> _What you are asked to do_: Please copy, exactly as they appear below, the lines from the one containing "Click the glassnode logo at bottom right" through the one containing "Reset the Shadows".
+ + + +
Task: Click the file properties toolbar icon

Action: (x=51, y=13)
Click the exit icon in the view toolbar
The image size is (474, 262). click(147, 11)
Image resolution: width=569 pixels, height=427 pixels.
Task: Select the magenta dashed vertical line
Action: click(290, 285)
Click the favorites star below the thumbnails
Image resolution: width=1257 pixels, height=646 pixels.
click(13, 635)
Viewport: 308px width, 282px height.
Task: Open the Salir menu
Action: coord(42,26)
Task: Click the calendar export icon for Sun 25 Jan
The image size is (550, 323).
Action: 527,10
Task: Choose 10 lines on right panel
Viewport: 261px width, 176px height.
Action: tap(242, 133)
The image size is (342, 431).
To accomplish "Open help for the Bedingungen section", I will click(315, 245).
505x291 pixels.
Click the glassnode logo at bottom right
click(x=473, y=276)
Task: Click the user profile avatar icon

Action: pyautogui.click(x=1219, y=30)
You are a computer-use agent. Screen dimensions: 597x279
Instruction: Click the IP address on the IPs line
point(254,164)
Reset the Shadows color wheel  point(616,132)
+ + + +
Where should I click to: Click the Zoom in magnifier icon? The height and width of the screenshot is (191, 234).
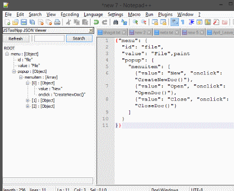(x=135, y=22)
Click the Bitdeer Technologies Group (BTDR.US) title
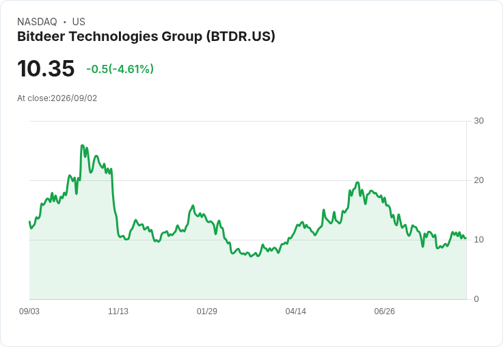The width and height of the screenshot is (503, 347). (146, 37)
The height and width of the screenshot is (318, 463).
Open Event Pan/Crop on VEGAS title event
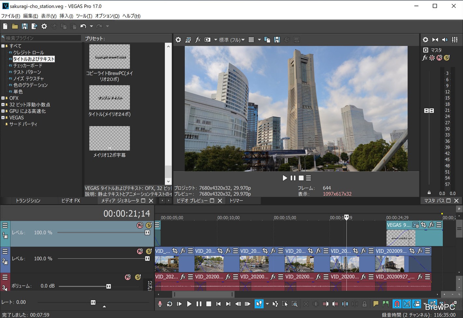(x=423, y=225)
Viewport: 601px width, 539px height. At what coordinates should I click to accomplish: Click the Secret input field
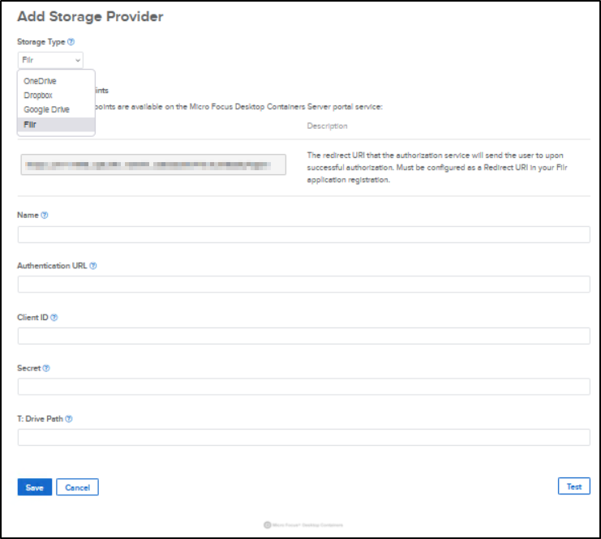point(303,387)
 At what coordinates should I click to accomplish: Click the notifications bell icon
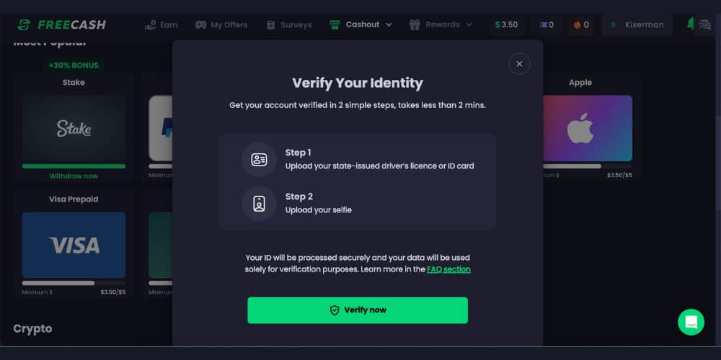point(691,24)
+ + + +
> _Response_:
Click the glassnode logo at bottom right
click(x=473, y=276)
Task: Click the user profile avatar icon

Action: pyautogui.click(x=1219, y=30)
You are a computer-use agent. Screen dimensions: 597x279
Instruction: Click the IP address on the IPs line
point(254,164)
Reset the Shadows color wheel  point(616,132)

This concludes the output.